変わらなければ、という意識から開放されていることにさえ、私はまったく気がついていなかった。
もしかしたら、ほんとうの変化はきっと目には見えないのかもしれない。
それはたぶん、いつのまにか、あまりにも自然に起こるものだから。
変化がなかったということに、焦りを感じていなかった私は、もしかしたら以前とは大きく変化したのかもしれない。
私は、またセドナの地を訪れたいなと思っている。
そして、リーラとプラサード、そしてアルヴィナと、セドナのやさしい風を感じながら、もう一度キャンドルの灯りで、ディナーをともにしたいなと、ほんとうにそう思う。
けれども、それと同じ強さで、私はこうも思う。
私は今もセドナとともにある。
そして、3人の恩師は、いつもハートという広大なスペースのなかで、ともにくつろいでいる。

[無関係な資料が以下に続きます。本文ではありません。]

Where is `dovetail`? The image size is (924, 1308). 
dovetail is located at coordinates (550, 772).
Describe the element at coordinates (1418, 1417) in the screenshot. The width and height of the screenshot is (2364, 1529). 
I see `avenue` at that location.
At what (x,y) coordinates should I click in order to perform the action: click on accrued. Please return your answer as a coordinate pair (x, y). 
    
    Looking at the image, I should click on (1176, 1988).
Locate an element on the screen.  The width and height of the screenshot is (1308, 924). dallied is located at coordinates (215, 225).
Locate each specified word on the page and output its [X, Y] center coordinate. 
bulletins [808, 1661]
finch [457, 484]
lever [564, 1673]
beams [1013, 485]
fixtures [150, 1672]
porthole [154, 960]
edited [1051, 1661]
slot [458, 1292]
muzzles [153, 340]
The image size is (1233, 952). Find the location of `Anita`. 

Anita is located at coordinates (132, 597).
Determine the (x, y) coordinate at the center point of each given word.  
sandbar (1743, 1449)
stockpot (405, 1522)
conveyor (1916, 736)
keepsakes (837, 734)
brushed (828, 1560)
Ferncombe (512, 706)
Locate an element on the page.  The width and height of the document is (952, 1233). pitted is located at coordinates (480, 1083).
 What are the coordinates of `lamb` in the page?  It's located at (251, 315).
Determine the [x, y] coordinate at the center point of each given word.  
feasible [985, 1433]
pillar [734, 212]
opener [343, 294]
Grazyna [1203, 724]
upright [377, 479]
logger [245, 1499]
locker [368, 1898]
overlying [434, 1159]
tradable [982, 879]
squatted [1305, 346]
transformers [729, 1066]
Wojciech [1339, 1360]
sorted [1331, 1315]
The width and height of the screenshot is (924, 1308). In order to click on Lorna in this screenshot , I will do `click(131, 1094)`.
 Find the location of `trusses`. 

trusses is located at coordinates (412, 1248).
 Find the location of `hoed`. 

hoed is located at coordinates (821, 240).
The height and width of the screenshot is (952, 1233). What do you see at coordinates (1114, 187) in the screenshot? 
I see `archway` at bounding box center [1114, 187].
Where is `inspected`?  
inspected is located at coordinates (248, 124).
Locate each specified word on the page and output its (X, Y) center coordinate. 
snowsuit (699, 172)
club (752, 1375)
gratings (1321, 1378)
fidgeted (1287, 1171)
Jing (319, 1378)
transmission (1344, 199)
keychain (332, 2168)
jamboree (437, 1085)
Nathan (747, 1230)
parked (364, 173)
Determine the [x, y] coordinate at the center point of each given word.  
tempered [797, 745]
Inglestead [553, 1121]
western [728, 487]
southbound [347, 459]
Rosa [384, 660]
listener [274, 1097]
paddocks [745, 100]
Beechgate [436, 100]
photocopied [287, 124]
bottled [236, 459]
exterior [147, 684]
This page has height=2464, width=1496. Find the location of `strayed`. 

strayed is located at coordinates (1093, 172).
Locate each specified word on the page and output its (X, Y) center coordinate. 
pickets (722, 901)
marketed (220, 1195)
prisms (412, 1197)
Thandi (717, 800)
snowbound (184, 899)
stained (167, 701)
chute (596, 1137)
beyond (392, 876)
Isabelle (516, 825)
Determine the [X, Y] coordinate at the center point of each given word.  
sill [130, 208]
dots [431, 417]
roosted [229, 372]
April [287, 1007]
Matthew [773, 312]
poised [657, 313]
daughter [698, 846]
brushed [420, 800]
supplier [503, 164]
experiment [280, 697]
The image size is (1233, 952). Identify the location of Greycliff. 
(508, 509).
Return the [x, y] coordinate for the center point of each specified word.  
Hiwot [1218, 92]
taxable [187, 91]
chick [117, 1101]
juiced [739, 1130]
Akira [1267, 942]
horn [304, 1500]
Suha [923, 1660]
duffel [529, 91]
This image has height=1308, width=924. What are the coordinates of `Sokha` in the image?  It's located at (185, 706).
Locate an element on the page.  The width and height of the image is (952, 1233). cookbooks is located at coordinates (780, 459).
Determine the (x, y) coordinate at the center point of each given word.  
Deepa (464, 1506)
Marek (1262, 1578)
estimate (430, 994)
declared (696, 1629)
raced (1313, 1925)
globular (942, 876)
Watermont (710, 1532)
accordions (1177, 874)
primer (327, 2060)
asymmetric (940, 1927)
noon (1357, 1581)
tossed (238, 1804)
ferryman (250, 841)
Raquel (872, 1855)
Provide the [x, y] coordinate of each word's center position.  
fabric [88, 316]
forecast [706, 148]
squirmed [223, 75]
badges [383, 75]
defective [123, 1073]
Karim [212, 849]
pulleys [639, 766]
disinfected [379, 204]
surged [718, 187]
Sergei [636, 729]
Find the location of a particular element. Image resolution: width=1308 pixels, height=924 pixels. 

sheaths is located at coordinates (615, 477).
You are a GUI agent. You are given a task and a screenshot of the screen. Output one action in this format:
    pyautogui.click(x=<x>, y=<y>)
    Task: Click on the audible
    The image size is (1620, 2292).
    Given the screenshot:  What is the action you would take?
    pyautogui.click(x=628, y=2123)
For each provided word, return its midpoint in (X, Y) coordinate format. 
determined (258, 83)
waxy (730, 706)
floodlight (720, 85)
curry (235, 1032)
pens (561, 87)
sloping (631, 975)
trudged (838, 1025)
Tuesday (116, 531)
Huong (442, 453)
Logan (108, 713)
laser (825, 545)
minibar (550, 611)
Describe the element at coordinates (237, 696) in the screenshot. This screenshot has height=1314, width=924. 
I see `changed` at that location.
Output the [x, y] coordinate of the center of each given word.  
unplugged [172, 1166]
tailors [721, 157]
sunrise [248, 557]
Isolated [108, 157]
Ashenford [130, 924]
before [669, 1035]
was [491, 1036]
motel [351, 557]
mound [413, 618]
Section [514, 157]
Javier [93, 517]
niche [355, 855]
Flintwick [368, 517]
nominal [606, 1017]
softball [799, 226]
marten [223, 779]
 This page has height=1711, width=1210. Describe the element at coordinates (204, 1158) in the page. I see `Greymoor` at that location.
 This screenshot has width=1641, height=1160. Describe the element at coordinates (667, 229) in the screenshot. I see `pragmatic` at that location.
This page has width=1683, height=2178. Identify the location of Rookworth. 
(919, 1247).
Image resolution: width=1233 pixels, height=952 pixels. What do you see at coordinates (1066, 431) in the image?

セドナからの帰りの飛行機のなかで、私は涙が止まらなかった。
サンフランシスコから、関西空港までの10 時間ほどのフライトのほとんどを、私は泣いて過ごした。
それは、寂しかったからでも悲しかったからでもない。
ものすごく愛されていると、感じたから。
この世界に生きていて、取引ではない愛を、体験することはどれくらいあるだろう?
プレゼンス~ただ、そこにともに在る~
サトルボディ・ヒーリングにおいても、繰り返し伝えられる、ハートの深みにある質。
物事を変えようとするのではなく、ただ、それがあるがままであることを許す。
そうすると、凝り固まっていたものが緩み、そこにスペースが生まれていく。
エネルギーを与えることも、奪うこともない中庸の状態。
それを体験することによって、変化するものは自然に変化していく。
「ユニティインスティチュート体験記『セドナハートの広大さに還る旅』」より
『リビング・エナジー』Vol.9(p109)
なにか落ち着くべきものが落ち着くところに収まっていく感じですね。
どんなエネルギーにもそれ自体が内蔵している軌跡があるのかもしれません。